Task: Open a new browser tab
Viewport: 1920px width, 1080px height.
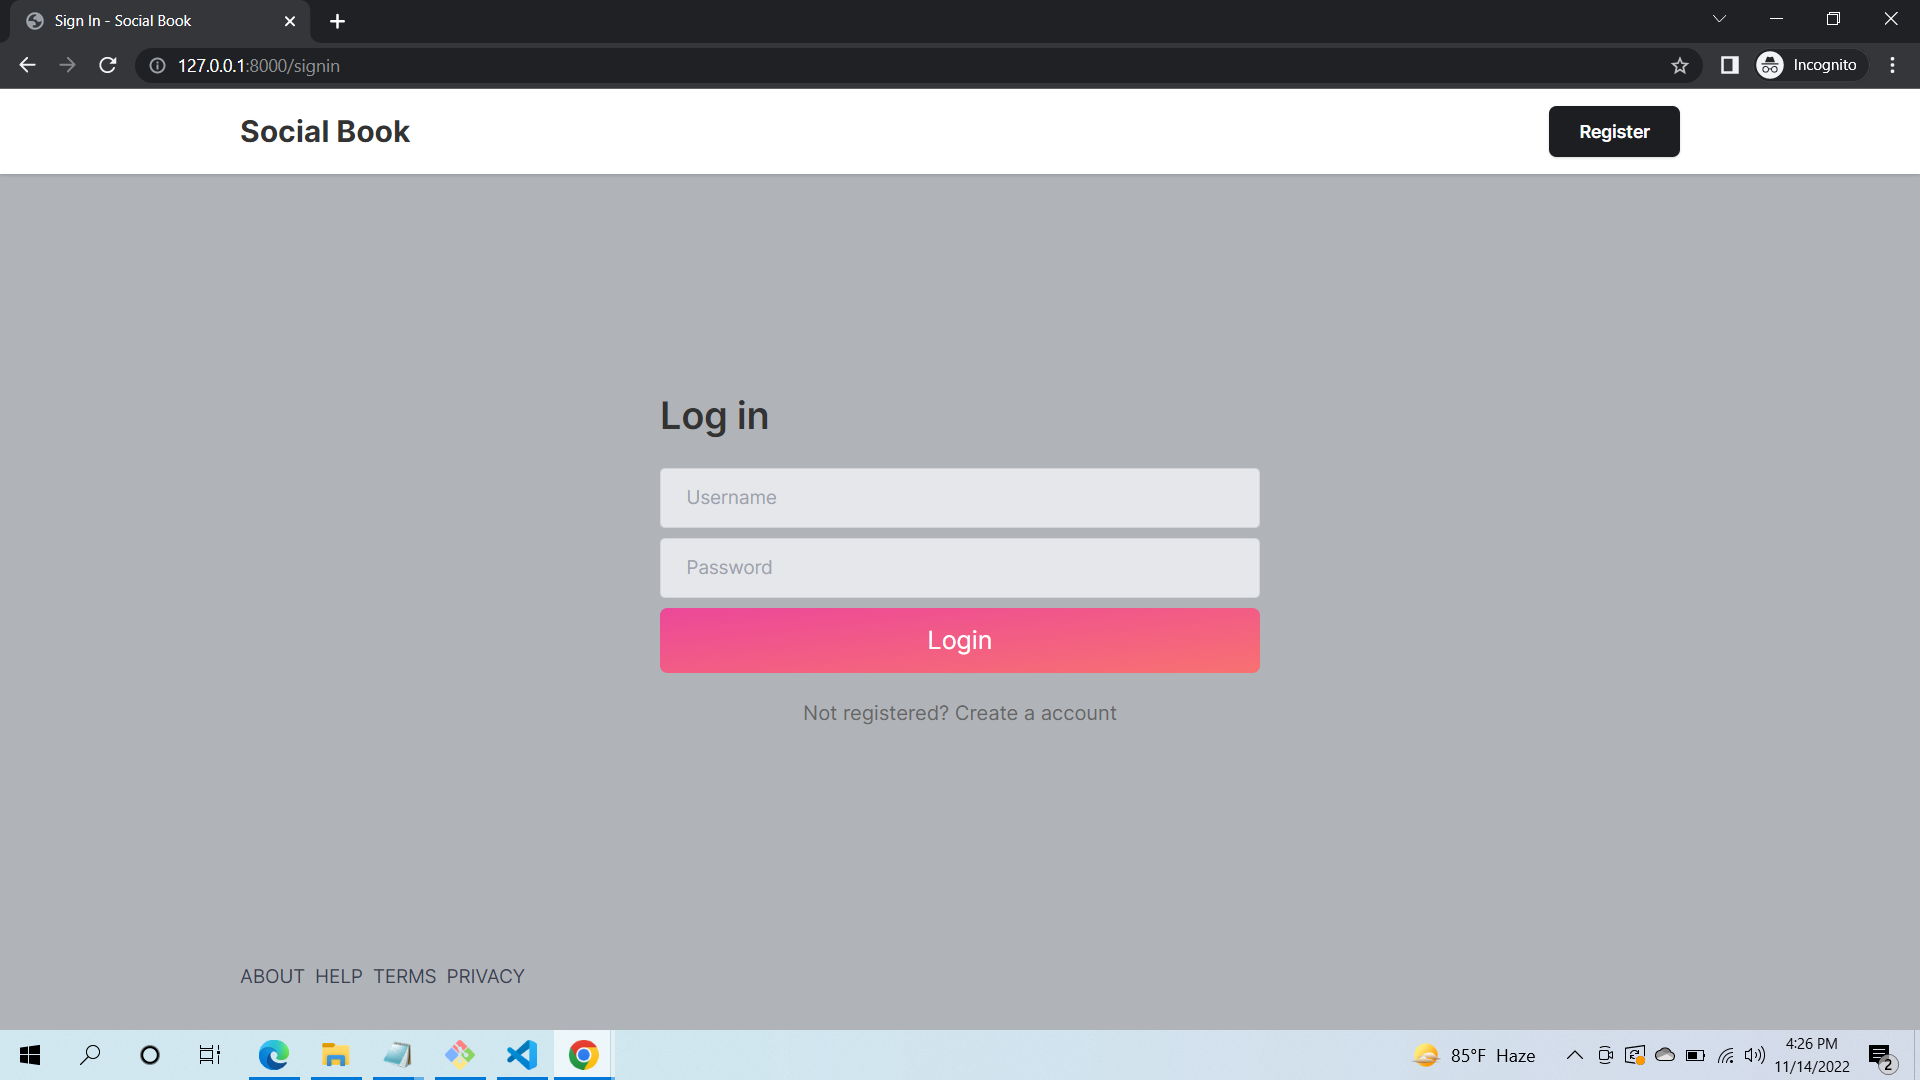Action: tap(337, 20)
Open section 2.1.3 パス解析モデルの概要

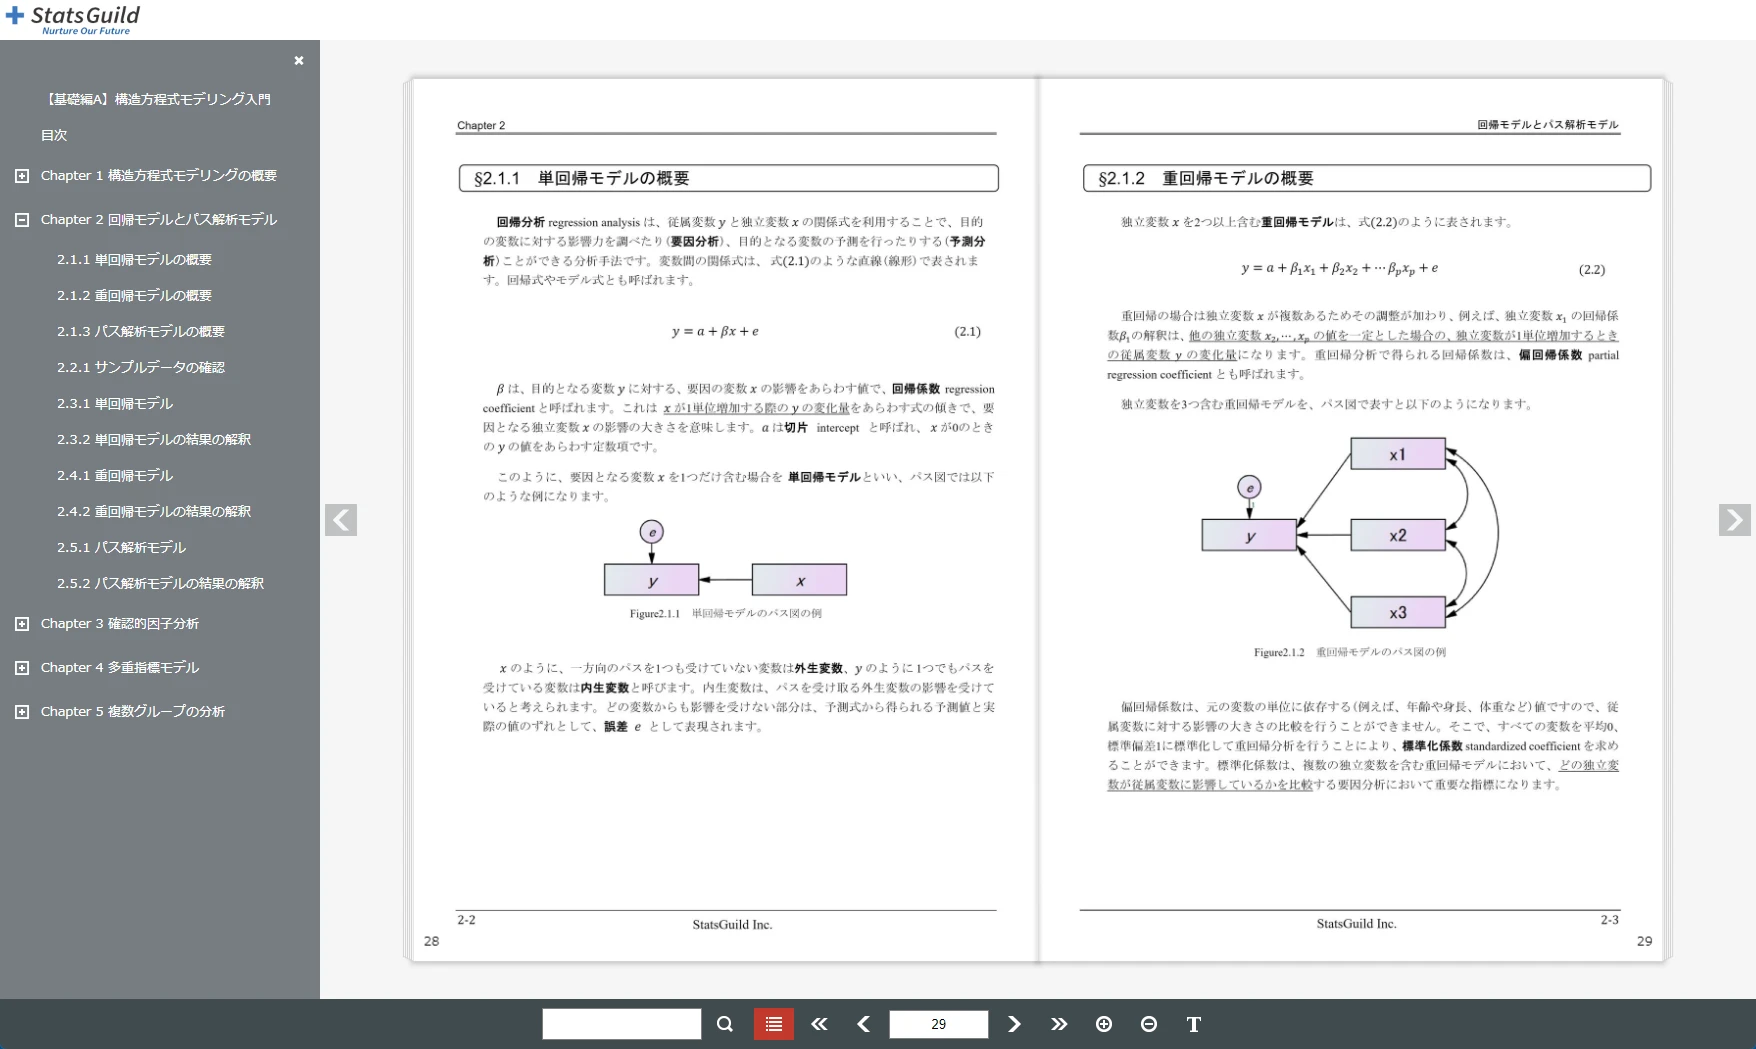[140, 331]
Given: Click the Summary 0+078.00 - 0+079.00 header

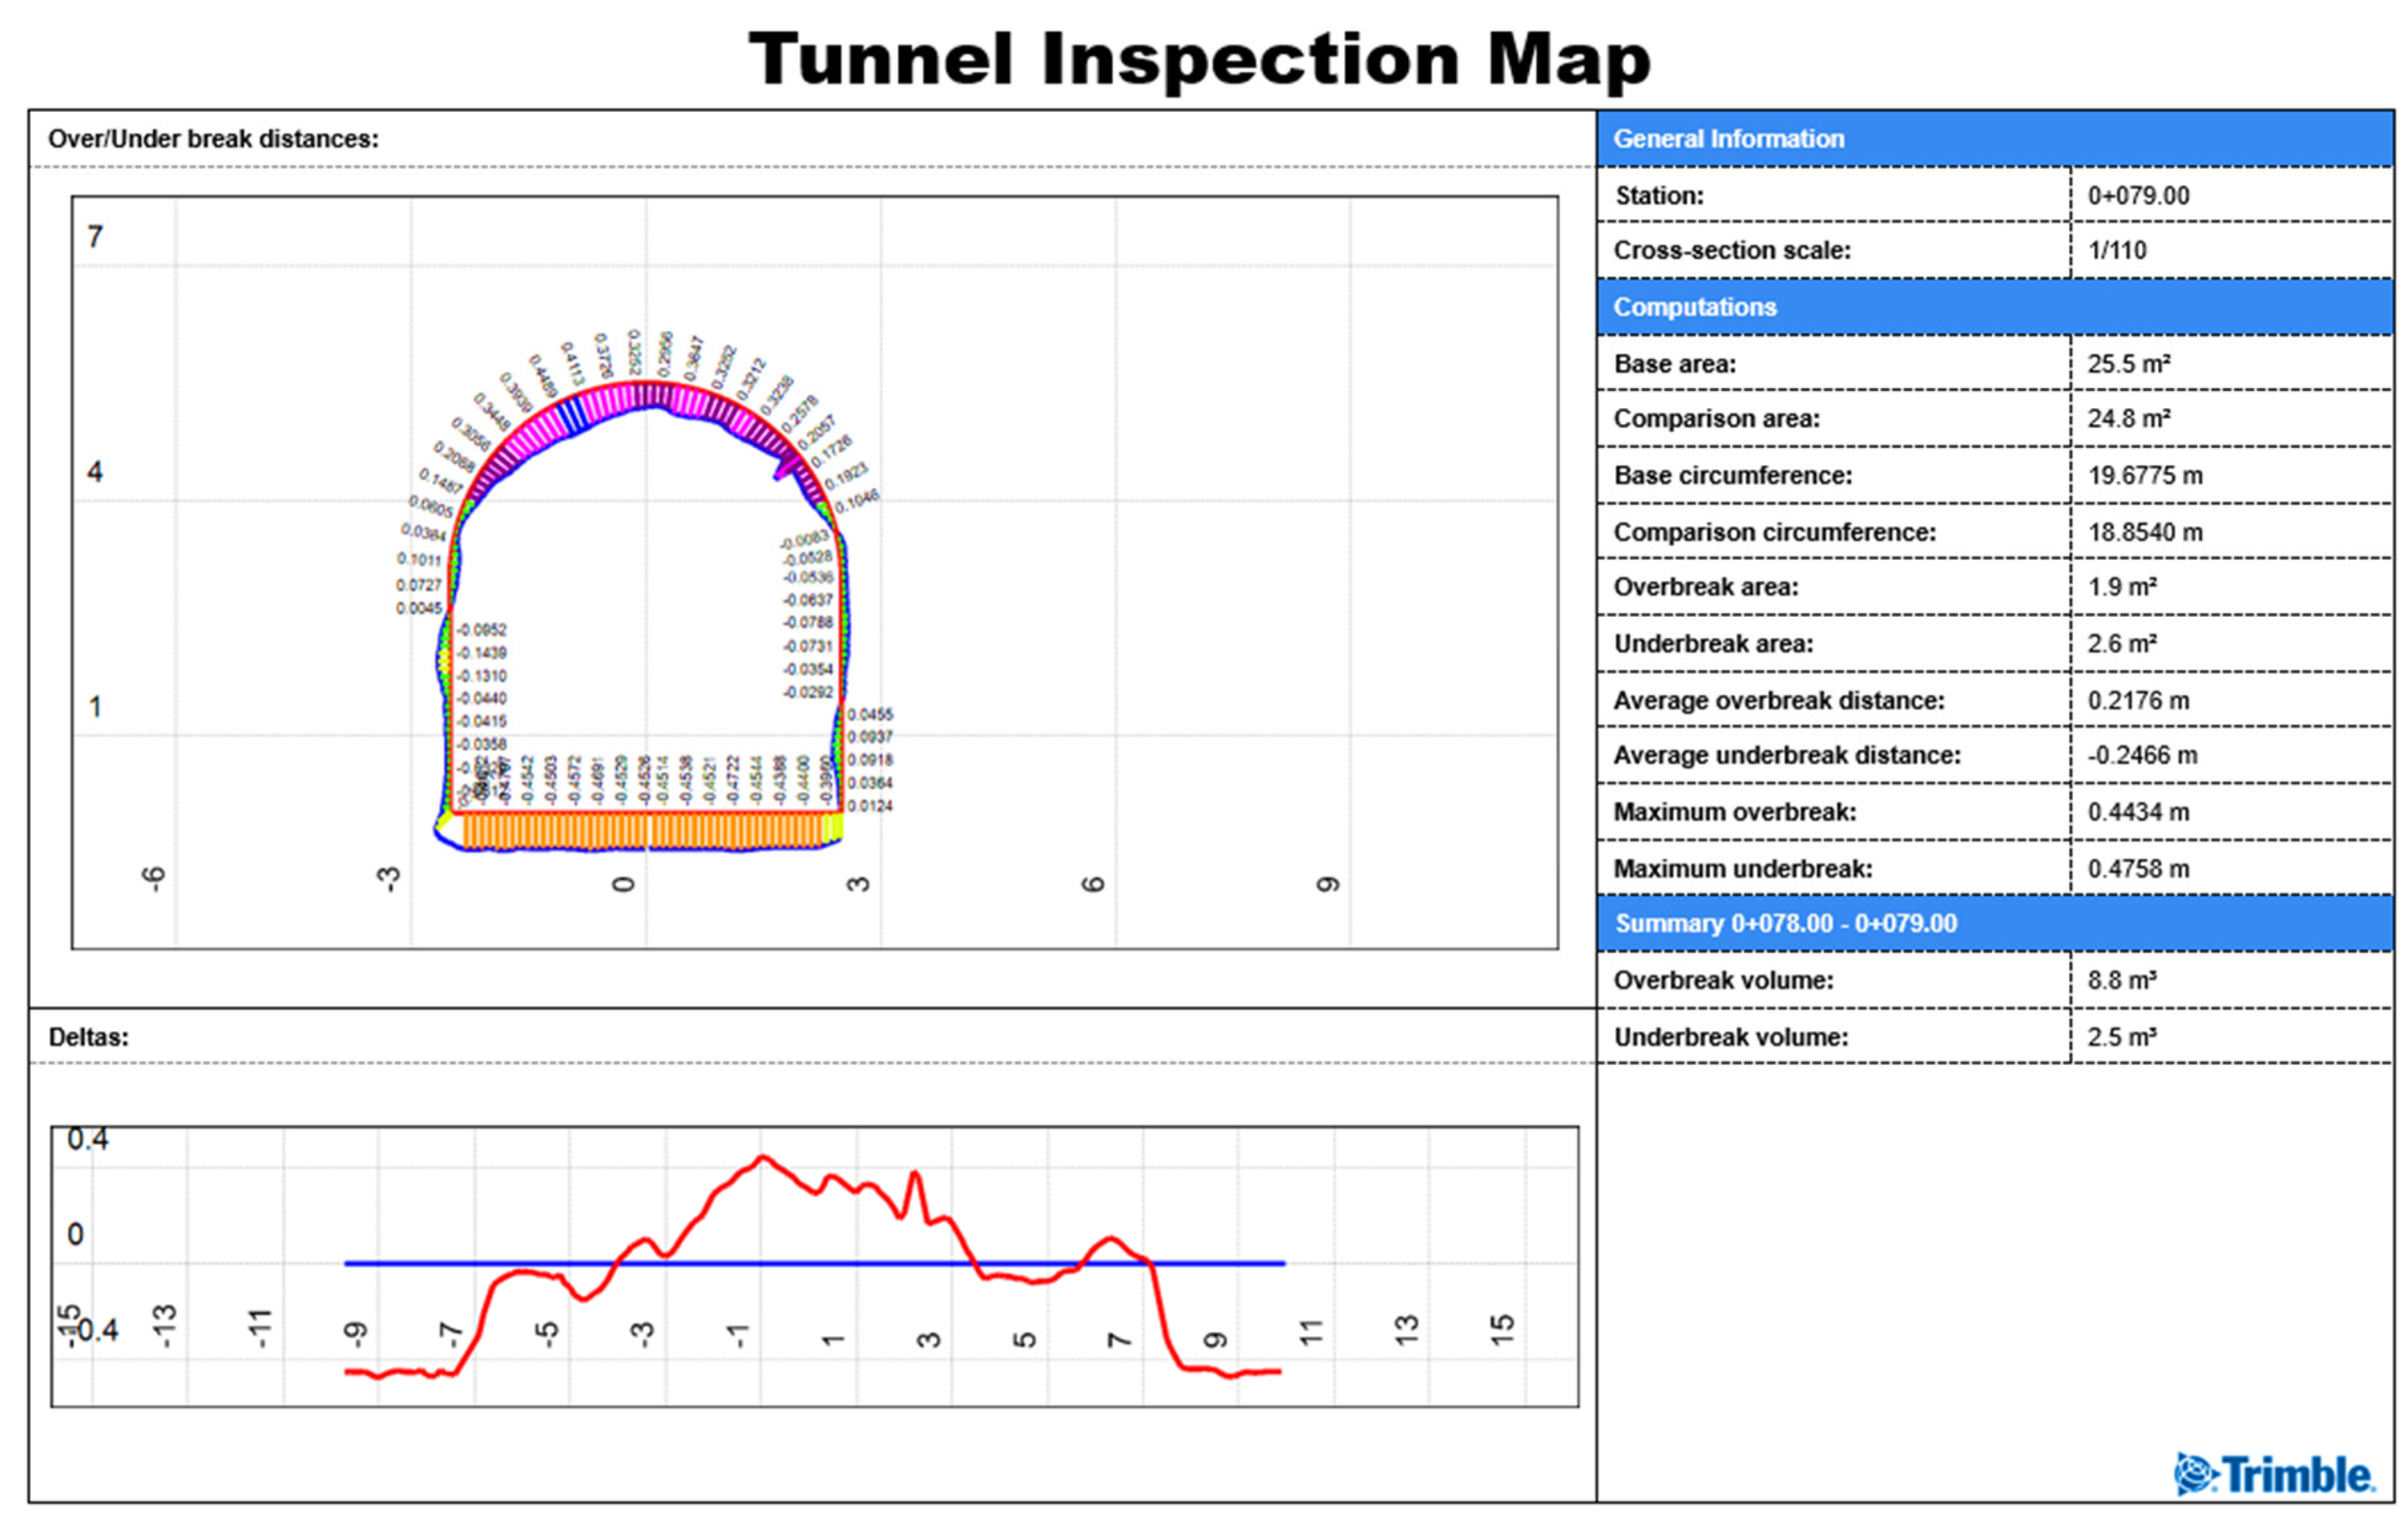Looking at the screenshot, I should (1785, 923).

§

EXERCISE OBJECTIVE: Copy the data precisely. Skip every picture.

WRITTEN ANSWER:
Task: Open a new browser tab
Viewport: 1920px width, 1080px height.
Action: tap(337, 20)
Open section 2.1.3 パス解析モデルの概要

[140, 331]
Given: Click the Summary 0+078.00 - 0+079.00 header

Looking at the screenshot, I should (1785, 923).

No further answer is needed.